The validity of a signature on a particular commit can be viewed with git using
the following commands (the \% sign denotes the shell prompt):
\begin{figure}[h]
\centering
\begin{varwidth}{\linewidth}
\begin{verbatim}
% cd <cloned project dir>
% git show --show-signature <commit>
% # alternatively:
% git verify-commit <commit>
\end{verbatim}
\end{varwidth}
\caption{Verifying signature of a git commit}
\label{fig:gitverif}
\end{figure}
There is one caveat to this though, git first needs some additional
configuration for the code in Figure~\ref{fig:gitverif} to work as one would
expect. Namely that the public key used to verify the signature needs to be
stored in git's ``allowed signers file'', then git needs to be told where that
file is using the configuration value \texttt{gpg.ssh.allowedsignersfile} and
finally the configuration value of the \texttt{gpg.format} field needs to be
set to \texttt{ssh}.
Since git allows the configuration values to be local to each repository, both
of the mentioned issues can be solved by running the following commands from
inside of the cloned repository:
\begin{figure}[h]
\centering
\begin{varwidth}{\linewidth}
\scriptsize
\begin{verbatim}
% # set the signature format for the local repository.

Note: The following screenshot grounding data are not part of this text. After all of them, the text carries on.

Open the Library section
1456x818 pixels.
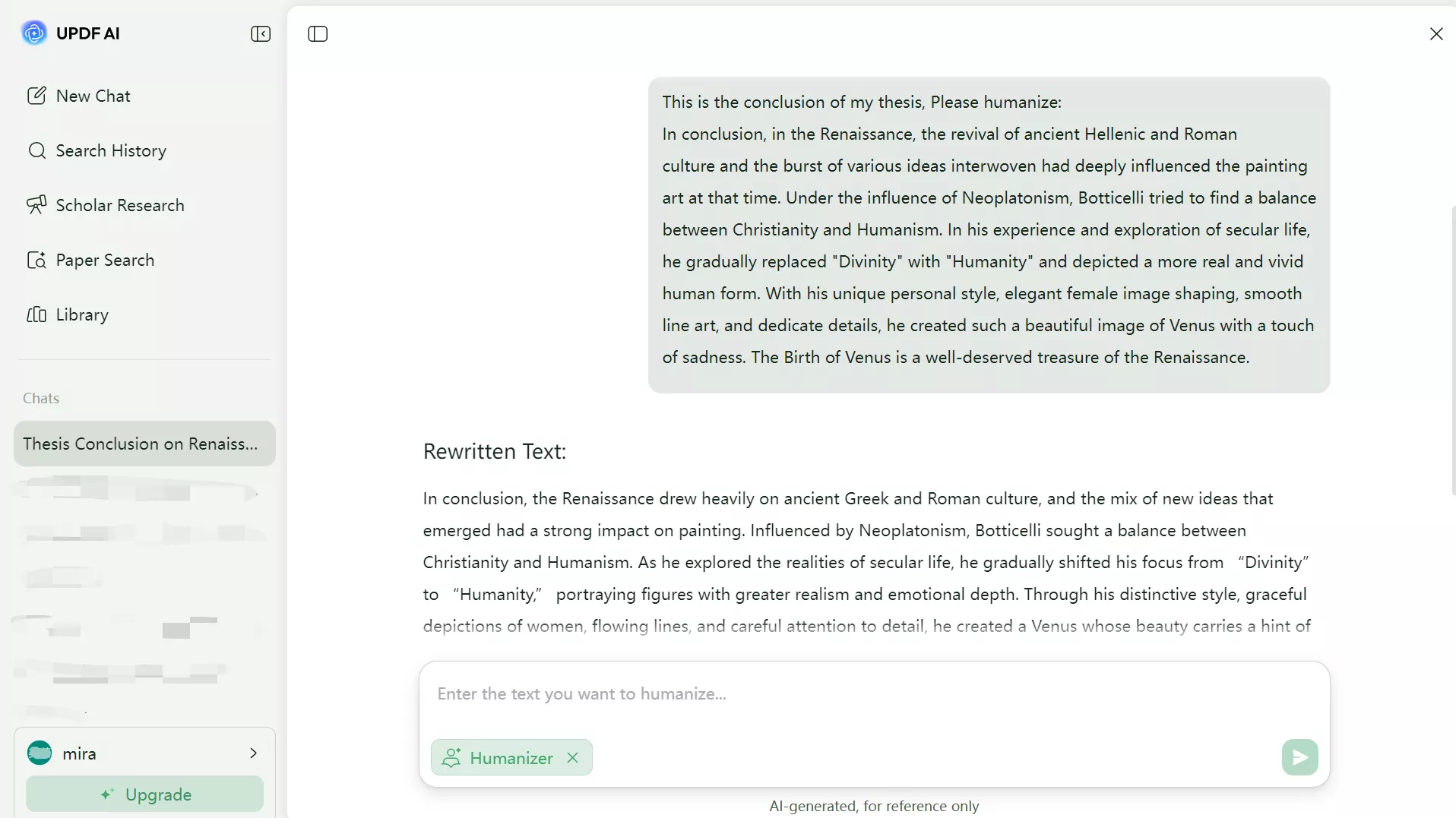point(82,314)
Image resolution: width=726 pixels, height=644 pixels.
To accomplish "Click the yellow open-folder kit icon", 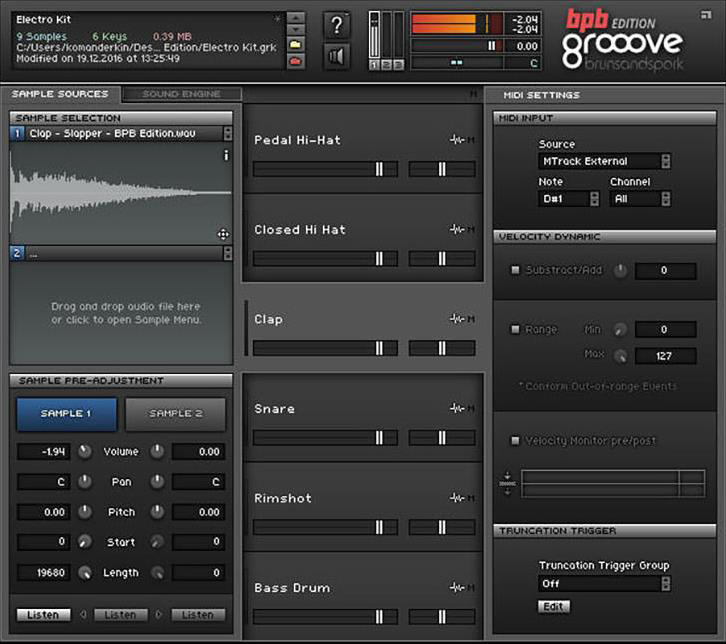I will pos(296,44).
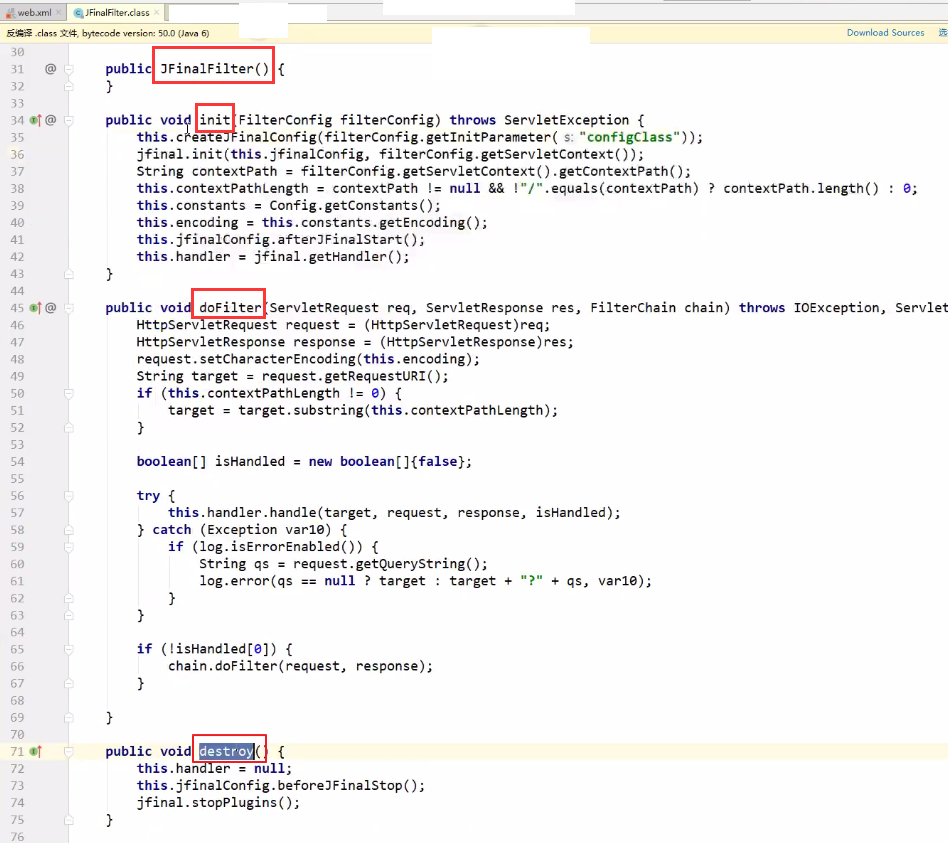Select the JFinalFilter.class editor tab
This screenshot has width=948, height=843.
click(118, 13)
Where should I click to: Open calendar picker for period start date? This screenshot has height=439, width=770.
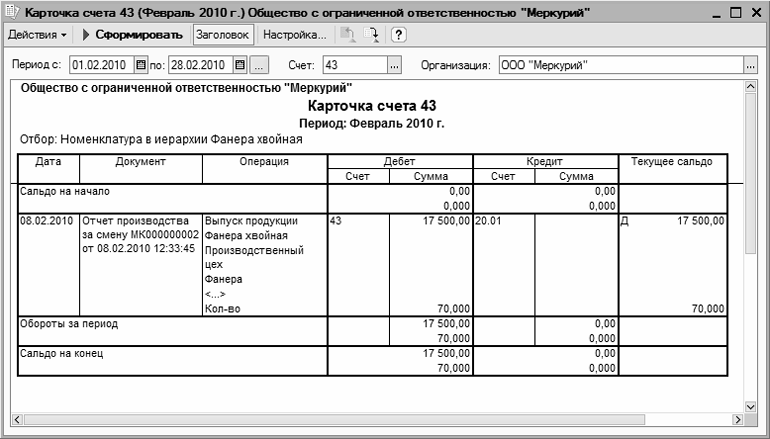(141, 65)
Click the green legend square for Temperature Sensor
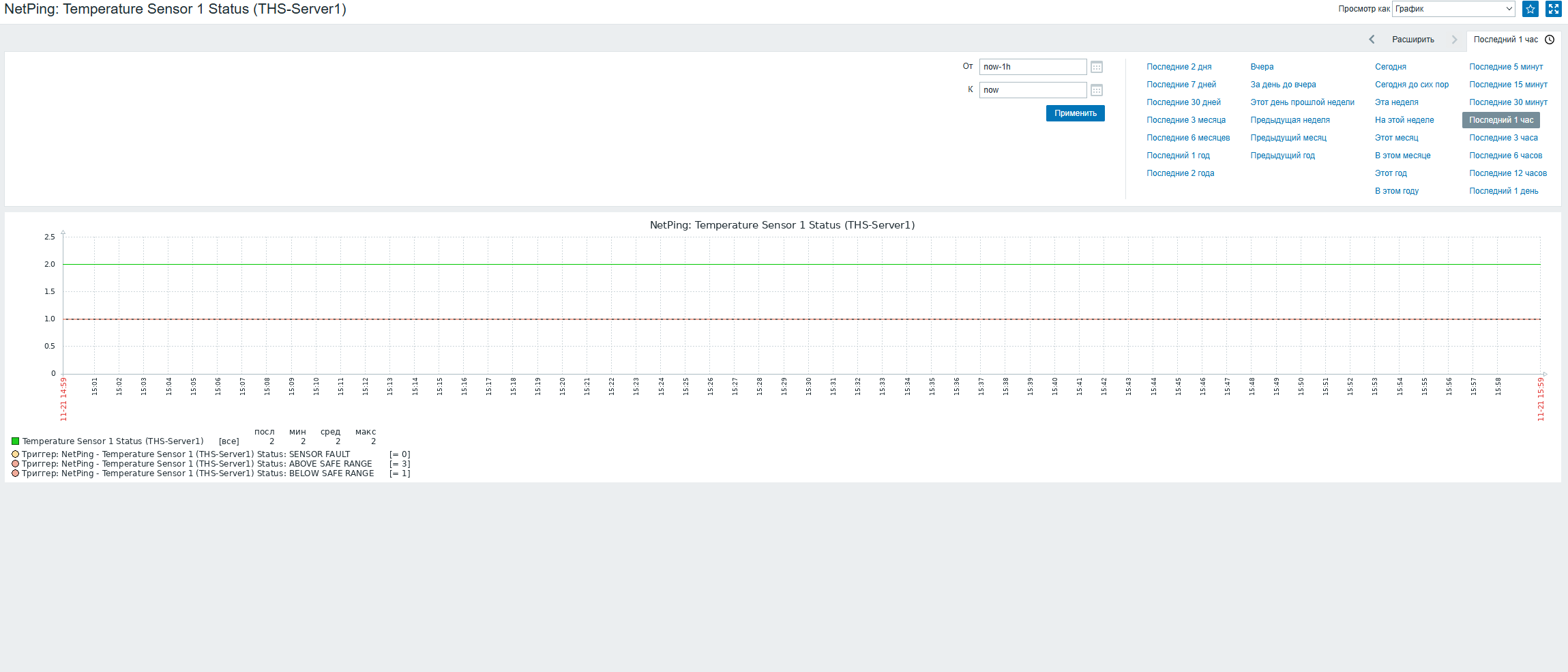This screenshot has width=1568, height=672. (x=15, y=441)
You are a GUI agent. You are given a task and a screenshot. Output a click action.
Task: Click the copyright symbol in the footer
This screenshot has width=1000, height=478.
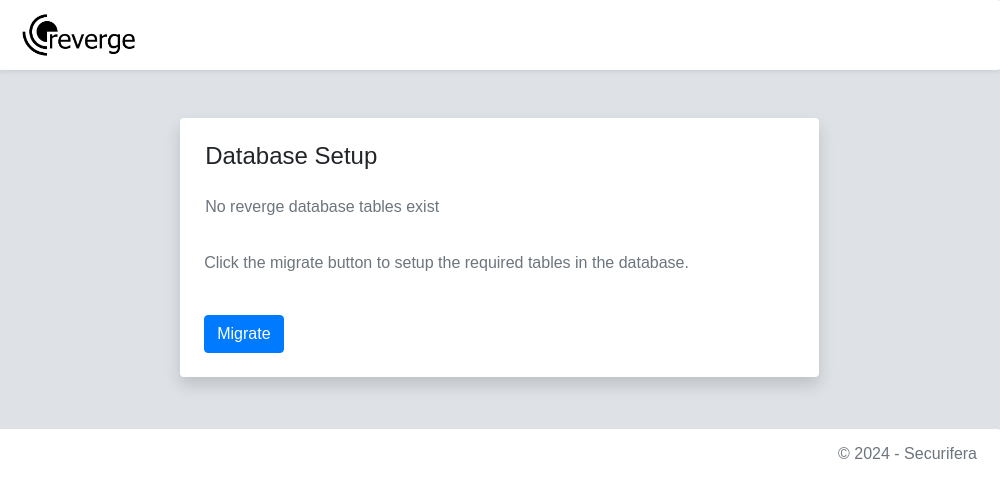coord(844,454)
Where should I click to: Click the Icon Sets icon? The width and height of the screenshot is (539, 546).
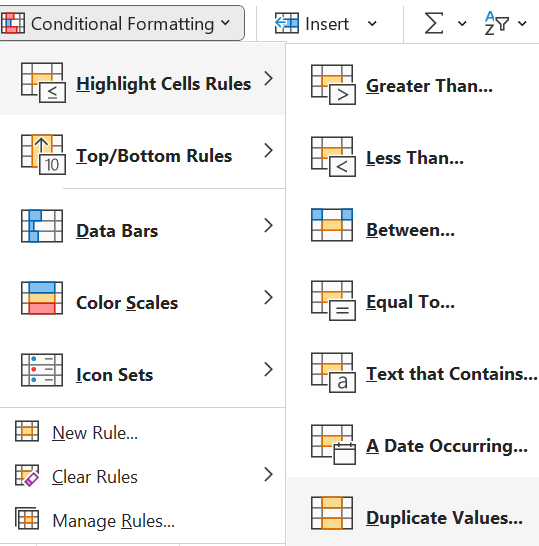click(42, 370)

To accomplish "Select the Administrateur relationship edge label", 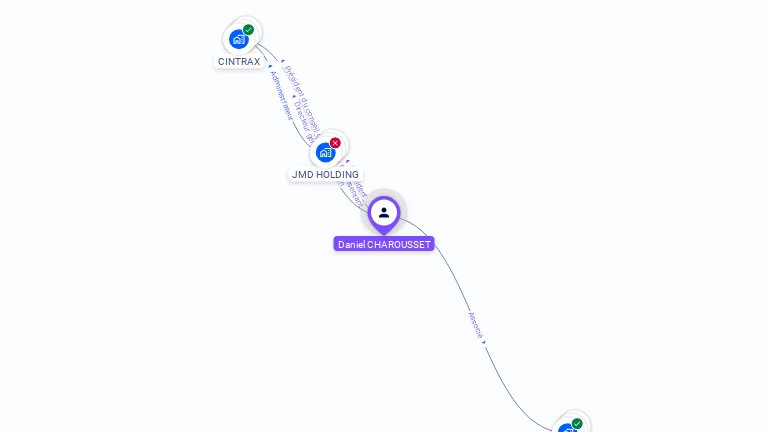I will pos(282,96).
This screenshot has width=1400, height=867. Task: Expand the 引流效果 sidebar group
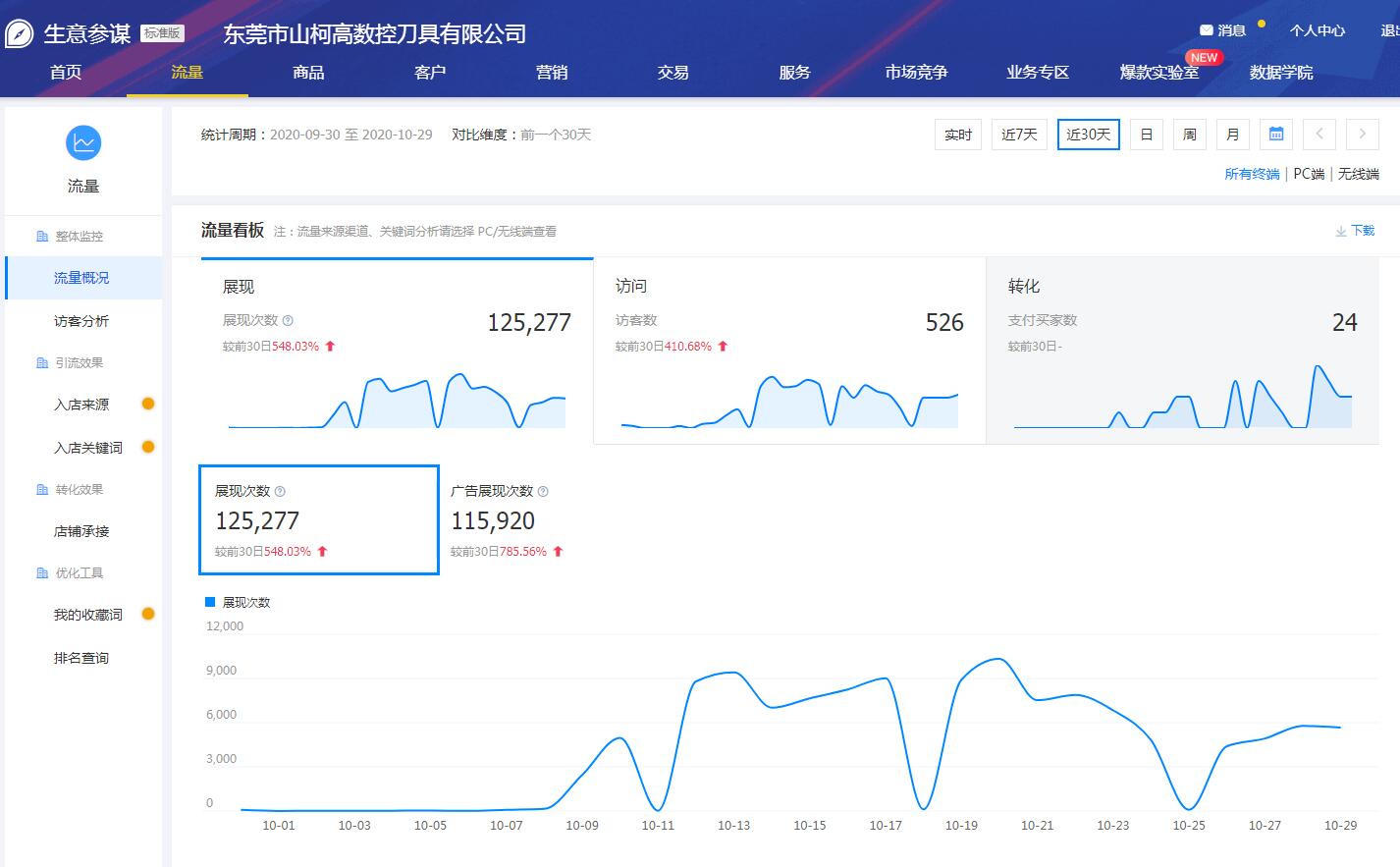[x=79, y=363]
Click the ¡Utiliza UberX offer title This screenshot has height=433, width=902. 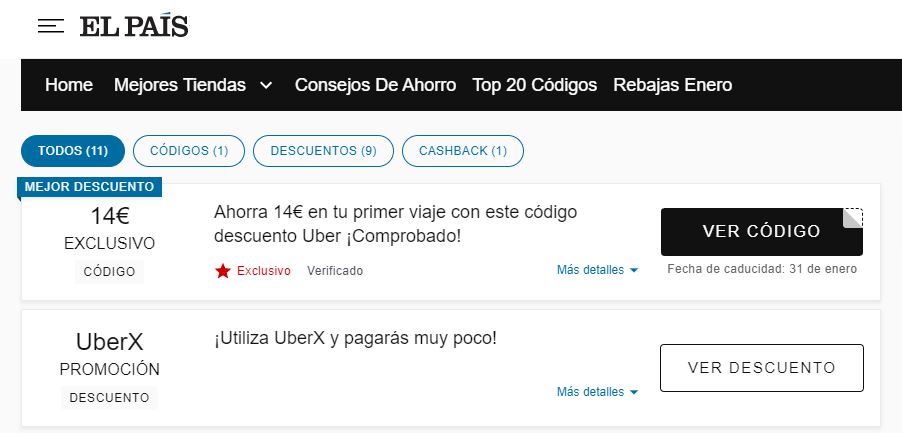point(355,338)
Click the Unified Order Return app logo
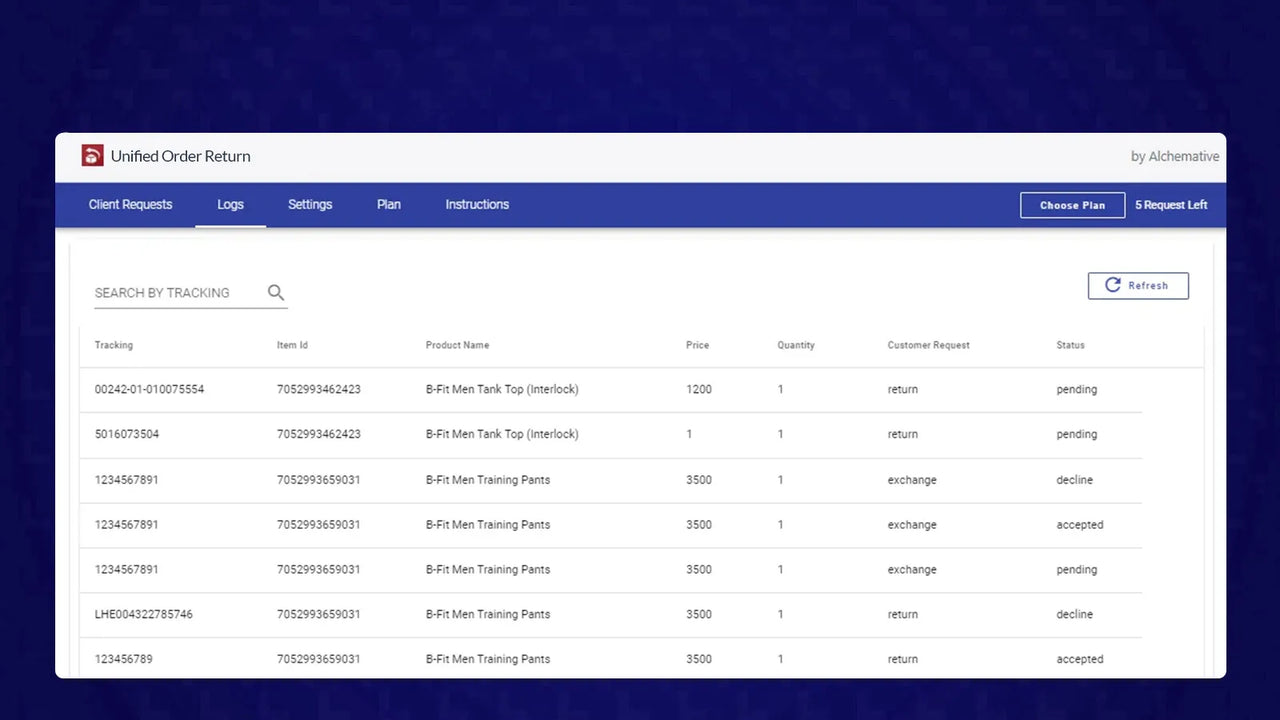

% git config --local gpg.format ssh
% # save the public key.
% cat >./tmp/.allowed_signers \
<<<'leo ssh-ed25519 AAAAC3NzaC1lZDI1NTE5AAAAIKwshTdBgLzwY4d8N7VainZCngH88OwvPGhZ6bm87rBO'
% # set the allowed signers file path for the local repository.
% git config --local gpg.ssh.allowedsignersfile=./tmp/.allowed_signers
\end{verbatim}
\end{varwidth}
\caption{Prepare allowed signers file and signature format for git}
\label{fig:gitsshprep}
\end{figure}
After the code in Figure~\ref{fig:gitsshprep} is run, everything from the
Figure~\ref{fig:gitverif} should remain applicable for the lifetime of the
repository or until git changes implementation of signature verification.
For future reference, git has been used in the version \texttt{git version
2.40.1}.
\n{2}{Continuous Integration}
To increase both the author's and public confidence in the atomic changes made
over time, it was attempted to thoroughly \emph{integrate} them using a
continuous integration (CI) service that was plugged into the main source code
repository since the early stages of development. This, of course, was again
self-hosted, including the workers. The tool of choice there was Drone
(\url{https://drone.io}) and the ``docker'' runner (in fact it runs any OCI
container) was used to run the builds.
The way this runner works is it creates an ephemeral container for every
pipeline step and executes given \emph{commands} inside of it. At the end of
each step the container is discarded, while the repository, which is mounted
into each container's \texttt{/drone/src} is persisted between steps, allowing
it to be cloned only from \emph{origin} only at the start of the pipeline and
then shared for all of the following steps, saving bandwidth, time and disk
writes.
The entire configuration used to run the pipelines can be found in a file named
\texttt{.drone.yml} at the root of the main source code repository. The
workflow consists of three pipelines, which are run in parallel. Two main
pipelines are defined to build the binary and run tests on \texttt{x86\_64}
GNU/Linux targets, one for each of Arch and Alpine (version 3.17).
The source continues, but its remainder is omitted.